A total of 50 young people took part in the Singapore Together Emerging Stronger Conversations session, the vast majority of them aged between 17 and 25.
For most of them, it was their first time participating in this dialogue series to share their hopes and plans for a post-Covid-19 Singapore.
The two-hour session was organised by government feedback arm Reach and hosted by Minister for National Development Desmond Lee and Parliamentary Secretary for Health Rahayu Mahzam.
This is the 13th Singapore Together Emerging Stronger Conversations session since the first one was held in June. At least 20 such discussions will be held by February next year, including some in mother tongue languages.
In his closing remarks, Mr Lee noted how some participants talked about learning to adapt as the Covid-19 outbreak upended the lives of many Singaporeans.
Not all were able to adapt well, he said. Some of the more vulnerable had difficulty complying with safety measures in public, which meant caregivers were reluctant to take them out.
"But the wonderful thing was that even though we were very stretched - at some point, some of us were at breaking point - Singaporeans pulled through. Other countries, societies fell apart, and you can see them in the news every day," he said.
Ms Rahayu said she was encouraged and inspired by participants who talked about being more inclusive, and about stamping out discrimination and not leaving anyone behind.
"I'm glad to know that we care and we want to do something about this," she said, highlighting an example raised during the discussion of how foreign and healthcare workers were discriminated against.
More than 1,650 Singaporeans and community partners have participated in various Emerging Stronger Conversations, including surveys.
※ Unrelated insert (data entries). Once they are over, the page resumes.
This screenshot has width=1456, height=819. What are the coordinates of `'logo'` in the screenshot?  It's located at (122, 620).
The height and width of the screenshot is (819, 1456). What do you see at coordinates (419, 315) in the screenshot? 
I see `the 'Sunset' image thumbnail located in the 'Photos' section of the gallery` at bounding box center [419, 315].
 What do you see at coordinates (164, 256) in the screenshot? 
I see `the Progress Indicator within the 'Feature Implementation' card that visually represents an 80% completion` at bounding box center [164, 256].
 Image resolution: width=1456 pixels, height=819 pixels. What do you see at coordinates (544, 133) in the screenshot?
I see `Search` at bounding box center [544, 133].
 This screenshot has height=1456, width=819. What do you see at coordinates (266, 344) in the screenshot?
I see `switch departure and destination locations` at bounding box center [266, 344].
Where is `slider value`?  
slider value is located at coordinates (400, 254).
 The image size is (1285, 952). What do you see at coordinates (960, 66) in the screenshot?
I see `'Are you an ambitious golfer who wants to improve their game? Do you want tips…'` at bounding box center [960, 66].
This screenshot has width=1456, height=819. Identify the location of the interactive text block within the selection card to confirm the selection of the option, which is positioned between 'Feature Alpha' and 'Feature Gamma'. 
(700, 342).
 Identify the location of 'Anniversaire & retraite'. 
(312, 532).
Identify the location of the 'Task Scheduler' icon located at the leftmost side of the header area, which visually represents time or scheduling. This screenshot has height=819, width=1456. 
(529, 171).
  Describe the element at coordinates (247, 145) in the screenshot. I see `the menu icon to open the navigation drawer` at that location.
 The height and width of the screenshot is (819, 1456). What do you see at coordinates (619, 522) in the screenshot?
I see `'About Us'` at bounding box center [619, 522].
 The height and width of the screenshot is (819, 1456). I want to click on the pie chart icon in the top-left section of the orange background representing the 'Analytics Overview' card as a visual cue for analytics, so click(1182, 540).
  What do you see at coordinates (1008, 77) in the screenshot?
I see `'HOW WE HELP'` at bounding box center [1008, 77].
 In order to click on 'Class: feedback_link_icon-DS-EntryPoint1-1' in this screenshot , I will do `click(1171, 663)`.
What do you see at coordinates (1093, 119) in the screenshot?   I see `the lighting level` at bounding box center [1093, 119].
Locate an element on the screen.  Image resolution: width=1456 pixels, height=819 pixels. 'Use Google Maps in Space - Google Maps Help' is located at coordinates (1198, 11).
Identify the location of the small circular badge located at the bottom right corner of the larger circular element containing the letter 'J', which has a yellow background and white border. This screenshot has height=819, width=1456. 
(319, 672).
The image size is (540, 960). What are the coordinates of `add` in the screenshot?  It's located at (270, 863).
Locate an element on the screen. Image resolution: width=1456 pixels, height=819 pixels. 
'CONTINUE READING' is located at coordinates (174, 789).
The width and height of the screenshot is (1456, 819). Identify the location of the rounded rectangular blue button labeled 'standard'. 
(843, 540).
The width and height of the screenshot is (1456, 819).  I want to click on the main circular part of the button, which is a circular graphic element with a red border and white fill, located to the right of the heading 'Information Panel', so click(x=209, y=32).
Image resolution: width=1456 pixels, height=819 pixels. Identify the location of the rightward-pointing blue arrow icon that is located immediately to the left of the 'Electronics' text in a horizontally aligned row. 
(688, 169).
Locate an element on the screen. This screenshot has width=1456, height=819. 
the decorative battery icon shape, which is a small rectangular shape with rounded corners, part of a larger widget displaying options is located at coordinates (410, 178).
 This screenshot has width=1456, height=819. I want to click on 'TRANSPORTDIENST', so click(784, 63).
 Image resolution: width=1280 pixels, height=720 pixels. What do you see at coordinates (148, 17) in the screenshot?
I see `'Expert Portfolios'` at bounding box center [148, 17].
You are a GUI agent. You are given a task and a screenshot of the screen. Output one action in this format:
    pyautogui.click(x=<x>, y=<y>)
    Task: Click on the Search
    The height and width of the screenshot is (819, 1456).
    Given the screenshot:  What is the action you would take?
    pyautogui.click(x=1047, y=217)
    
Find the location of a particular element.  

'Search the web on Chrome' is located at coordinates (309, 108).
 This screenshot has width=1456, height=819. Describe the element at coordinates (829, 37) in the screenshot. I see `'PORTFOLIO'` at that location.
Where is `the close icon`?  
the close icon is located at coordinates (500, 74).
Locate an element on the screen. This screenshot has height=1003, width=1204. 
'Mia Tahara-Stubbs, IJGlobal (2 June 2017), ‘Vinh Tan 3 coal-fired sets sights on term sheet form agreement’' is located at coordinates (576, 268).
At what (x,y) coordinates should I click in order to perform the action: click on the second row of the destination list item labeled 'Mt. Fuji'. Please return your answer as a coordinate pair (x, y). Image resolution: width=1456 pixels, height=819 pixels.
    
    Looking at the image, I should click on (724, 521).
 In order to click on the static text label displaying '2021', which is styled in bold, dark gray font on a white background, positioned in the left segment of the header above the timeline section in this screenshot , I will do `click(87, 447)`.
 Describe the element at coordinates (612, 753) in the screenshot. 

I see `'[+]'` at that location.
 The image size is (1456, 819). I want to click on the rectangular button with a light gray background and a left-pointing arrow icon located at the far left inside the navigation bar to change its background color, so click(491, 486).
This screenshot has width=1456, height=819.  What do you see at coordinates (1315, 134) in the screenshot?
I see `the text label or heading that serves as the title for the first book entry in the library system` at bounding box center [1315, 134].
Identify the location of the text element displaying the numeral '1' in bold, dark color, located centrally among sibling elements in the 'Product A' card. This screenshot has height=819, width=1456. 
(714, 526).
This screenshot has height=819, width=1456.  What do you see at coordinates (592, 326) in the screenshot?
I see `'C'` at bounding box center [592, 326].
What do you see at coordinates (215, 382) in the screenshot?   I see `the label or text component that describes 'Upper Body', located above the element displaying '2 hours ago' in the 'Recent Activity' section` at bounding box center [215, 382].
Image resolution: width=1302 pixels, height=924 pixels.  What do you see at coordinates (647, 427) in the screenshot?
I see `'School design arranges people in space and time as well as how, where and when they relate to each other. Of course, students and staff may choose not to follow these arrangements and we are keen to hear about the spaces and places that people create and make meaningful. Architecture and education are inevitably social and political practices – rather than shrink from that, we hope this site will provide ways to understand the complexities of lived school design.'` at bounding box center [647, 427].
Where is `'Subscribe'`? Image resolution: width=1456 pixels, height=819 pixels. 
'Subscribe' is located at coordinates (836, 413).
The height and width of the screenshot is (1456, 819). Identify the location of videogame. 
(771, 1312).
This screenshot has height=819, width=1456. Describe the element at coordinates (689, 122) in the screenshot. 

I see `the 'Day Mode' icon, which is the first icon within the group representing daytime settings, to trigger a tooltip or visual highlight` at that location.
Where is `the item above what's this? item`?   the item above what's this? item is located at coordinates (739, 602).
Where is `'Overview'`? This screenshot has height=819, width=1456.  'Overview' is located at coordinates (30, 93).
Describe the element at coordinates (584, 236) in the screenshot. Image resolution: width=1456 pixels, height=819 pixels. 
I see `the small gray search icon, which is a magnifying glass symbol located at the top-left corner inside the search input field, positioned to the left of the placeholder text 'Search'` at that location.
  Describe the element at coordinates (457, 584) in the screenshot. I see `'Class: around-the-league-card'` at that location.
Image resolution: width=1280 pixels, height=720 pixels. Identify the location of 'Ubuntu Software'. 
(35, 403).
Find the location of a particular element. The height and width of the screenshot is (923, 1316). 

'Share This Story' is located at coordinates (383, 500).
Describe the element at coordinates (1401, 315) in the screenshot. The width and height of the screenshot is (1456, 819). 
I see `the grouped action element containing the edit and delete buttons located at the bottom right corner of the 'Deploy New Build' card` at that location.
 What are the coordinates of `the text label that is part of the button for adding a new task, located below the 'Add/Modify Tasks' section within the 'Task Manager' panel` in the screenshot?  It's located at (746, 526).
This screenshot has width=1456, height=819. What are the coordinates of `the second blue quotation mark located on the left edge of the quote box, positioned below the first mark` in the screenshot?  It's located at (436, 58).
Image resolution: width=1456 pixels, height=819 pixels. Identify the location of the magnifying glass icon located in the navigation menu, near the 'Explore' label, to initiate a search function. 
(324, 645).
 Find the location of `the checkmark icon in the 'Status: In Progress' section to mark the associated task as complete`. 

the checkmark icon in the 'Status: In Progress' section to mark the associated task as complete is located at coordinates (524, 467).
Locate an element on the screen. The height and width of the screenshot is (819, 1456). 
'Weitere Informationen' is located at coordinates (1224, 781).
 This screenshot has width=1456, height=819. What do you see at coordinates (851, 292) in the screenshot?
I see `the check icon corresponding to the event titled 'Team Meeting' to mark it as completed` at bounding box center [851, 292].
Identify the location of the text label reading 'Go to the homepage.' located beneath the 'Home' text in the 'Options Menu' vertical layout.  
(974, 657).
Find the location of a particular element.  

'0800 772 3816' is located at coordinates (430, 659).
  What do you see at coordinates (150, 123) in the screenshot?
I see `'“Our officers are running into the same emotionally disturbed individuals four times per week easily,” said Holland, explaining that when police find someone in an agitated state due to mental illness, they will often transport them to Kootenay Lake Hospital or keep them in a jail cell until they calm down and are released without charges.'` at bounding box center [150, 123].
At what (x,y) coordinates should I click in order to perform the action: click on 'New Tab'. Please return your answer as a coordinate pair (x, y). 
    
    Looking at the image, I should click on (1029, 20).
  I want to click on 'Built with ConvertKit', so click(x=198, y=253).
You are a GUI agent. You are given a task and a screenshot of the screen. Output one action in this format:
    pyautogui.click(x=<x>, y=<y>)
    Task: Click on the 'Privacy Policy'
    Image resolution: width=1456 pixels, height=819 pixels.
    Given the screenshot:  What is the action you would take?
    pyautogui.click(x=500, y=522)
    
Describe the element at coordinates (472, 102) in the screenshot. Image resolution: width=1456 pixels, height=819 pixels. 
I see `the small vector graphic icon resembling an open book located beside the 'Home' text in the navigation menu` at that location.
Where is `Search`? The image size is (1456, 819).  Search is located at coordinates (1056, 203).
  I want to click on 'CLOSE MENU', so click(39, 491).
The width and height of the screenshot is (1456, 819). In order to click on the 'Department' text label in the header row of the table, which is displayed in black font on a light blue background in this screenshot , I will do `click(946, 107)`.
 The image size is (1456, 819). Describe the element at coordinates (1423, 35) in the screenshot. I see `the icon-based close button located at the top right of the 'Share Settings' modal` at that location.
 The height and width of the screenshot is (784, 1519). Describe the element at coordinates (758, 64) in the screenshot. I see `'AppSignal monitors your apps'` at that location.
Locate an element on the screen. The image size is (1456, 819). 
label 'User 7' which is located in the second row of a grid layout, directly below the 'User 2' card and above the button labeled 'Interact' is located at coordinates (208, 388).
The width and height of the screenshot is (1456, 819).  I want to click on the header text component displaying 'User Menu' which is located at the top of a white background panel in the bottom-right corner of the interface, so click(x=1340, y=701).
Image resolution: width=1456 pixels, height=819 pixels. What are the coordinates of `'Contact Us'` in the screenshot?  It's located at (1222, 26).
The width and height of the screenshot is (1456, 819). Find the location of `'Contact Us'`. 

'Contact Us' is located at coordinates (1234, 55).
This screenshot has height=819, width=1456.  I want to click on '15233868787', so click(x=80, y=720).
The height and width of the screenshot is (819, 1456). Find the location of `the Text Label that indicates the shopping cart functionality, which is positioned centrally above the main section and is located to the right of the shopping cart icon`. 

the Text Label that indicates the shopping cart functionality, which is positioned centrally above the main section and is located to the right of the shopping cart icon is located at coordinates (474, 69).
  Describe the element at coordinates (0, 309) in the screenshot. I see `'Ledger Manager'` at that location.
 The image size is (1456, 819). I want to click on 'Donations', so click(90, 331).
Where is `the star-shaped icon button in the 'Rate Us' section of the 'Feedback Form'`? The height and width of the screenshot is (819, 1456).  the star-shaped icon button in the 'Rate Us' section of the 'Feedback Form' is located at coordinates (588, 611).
The virtual discussions are open for people to sign-up online.
Participants said Saturday's session allowed them to hear views they were not normally exposed to.
Ms Tan Wanxuan, 21, a politics, law and economics undergraduate at the Singapore Management University, said the discussion was a good platform not just for hearing about government policies but for engaging in conversation with other young people from all walks of life.
"Such conversations during this Covid-19 period also bring us together to reflect on what we're going through, and share ideas about how we can go about building a shared future together," she said.
First-time participant Danish Hisham, 25, who is an international relations student at the Singapore Institute of Management, said the session helped him realise that there were other young people who faced similar challenges as he did during the circuit breaker period in taking online classes.
These include not having any face-to-face interactions with classmates, having family members interrupting video calls, and no longer being able to organise events on campus.
"For me, it's heartening that my question has been answered. I know I'm not alone in facing these issues," he added.